CREDIT: PERKINS+WILL, DPR CONSTRUCTION
Architectural rendering of CCE’s new modular facility to be built on the East Terrace of Building 10.
The CCE’s existing cell-processing facilities include laboratories to develop and characterize novel cellular products and 11 rooms for cellular engineering. The demand for cells is increasing rapidly so, in addition to soon-to-be-built CCE modules on the East Terrace (which are expected to be completed within a year), additional space is being renovated on the 12th floor of the CC’s E-wing.

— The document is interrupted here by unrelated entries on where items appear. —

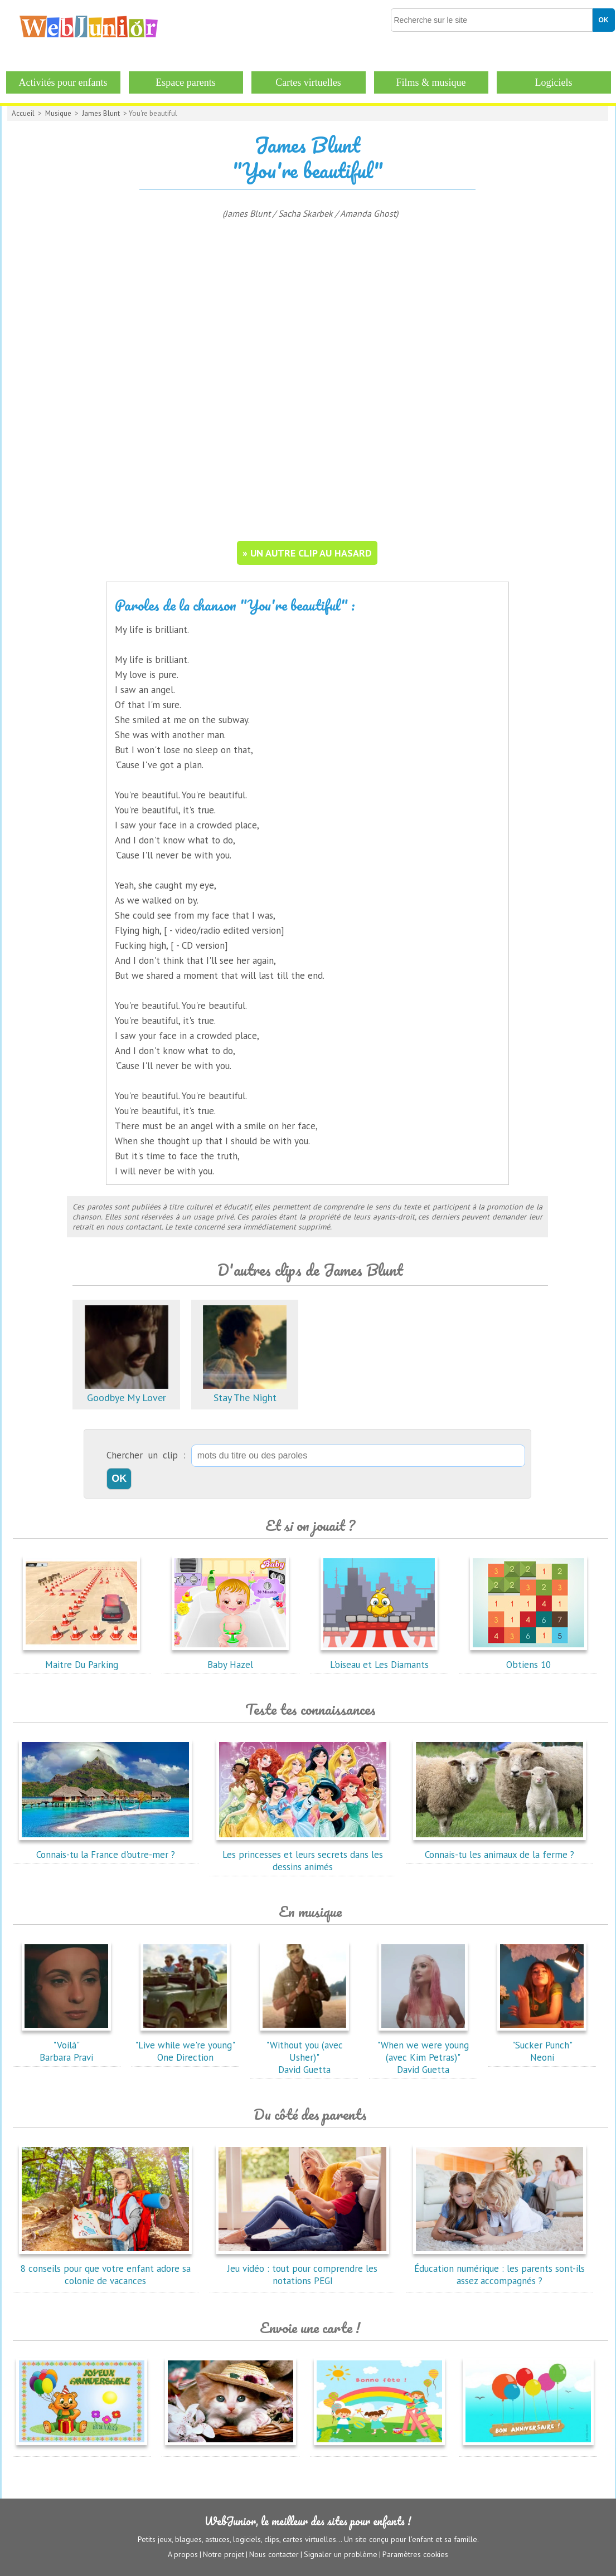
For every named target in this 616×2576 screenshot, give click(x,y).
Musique (58, 113)
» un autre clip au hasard (307, 553)
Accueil (23, 113)
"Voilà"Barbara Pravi (66, 2045)
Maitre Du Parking (81, 1658)
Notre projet (223, 2554)
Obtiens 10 (528, 1658)
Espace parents (185, 82)
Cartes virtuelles (308, 82)
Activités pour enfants (63, 82)
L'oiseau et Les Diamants (379, 1658)
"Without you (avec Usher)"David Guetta (304, 2051)
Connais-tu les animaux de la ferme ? (499, 1848)
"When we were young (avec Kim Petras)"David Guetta (423, 2051)
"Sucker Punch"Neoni (541, 2045)
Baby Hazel (230, 1658)
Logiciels (554, 82)
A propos (183, 2554)
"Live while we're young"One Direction (185, 2045)
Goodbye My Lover (126, 1391)
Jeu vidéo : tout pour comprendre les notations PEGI (302, 2268)
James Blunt (101, 113)
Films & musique (430, 82)
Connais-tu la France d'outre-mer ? (105, 1848)
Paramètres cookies (415, 2554)
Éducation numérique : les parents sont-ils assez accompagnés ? (499, 2268)
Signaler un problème (340, 2554)
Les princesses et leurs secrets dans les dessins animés (302, 1854)
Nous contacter (274, 2554)
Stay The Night (245, 1391)
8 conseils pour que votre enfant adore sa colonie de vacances (105, 2268)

The CCE is operating under the guidance of DTM Chief Harvey Klein, Deputy Chief Bill Ward, and Section Chief David Stroncek.
Meet the Patients
CREDIT: THE CHILDREN’S INN AT NIH
During his stay at the NIH Clinical Center, seven-year-old Cole was visited by D.C. United soccer player Jalen Robinson. Under the care of Jennifer Kanakry and her team, Cole received a stem-cell transplant for a rare genetic disease.
Seven-year-old Cole is being treated at the NIH Clinical Center for a rare genetic disease called DADA2 (deficiency of the enzyme adenosine deaminase 2), caused by mutations in the ADA2 gene. The disease, which usually starts in childhood, can cause recurrent strokes, severe systemic inflammation, immune deficiency, and damage to body tissues and organs. Cole is enrolled in a clinical trial being run by Jennifer Kanakry (National Cancer Institute) who relies on the CCE to provide engineered cells.
“The trial is aimed at studying new ways to hopefully improve the safety and efficacy of [an allogeneic hematopoietic stem-cell] transplant, even for problems with the immune system where the risk of the transplant not taking [is] high,” said Kanakry. “The Center for Cellular Engineering is critical to allow us to provide a potentially life-saving, curative therapy to our patients as quickly as possible.”
NCI senior investigator Dennis Hickstein is also counting on the CCE for his research on a rare bone-marrow-failure syndrome called GATA2 deficiency. (GATA2 is a zinc-finger transcription factor.) “The [CCE] is critical for enabling freshly harvested bone-marrow cells from the donor to be infused into the recipient in a timely manner,” he said. “Bone-marrow transplantation in diseases such [as] GATA2 deficiency relies upon the ability of the normal donor cells to replace the defective bone-marrow cells. The sooner that the cells are infused, the sooner the patient will acquire a new blood and immune system.”
CREDIT: LIANNE PRIEDE, NCI
Jahleel, an NIH Clinical Center patient with a rare bone-marrow-failure syndrome called GATA2 deficiency, received a bone-marrow transplant of 200 million bone marrow cells per kilogram from her father (left) under the care of NCI senior investigator Dennis Hickstein and his team.
One of his patients is Jahleel, who has GATA2 deficiency. She received a bone-marrow transplant of 200 million bone-marrow cells per kilogram from her father.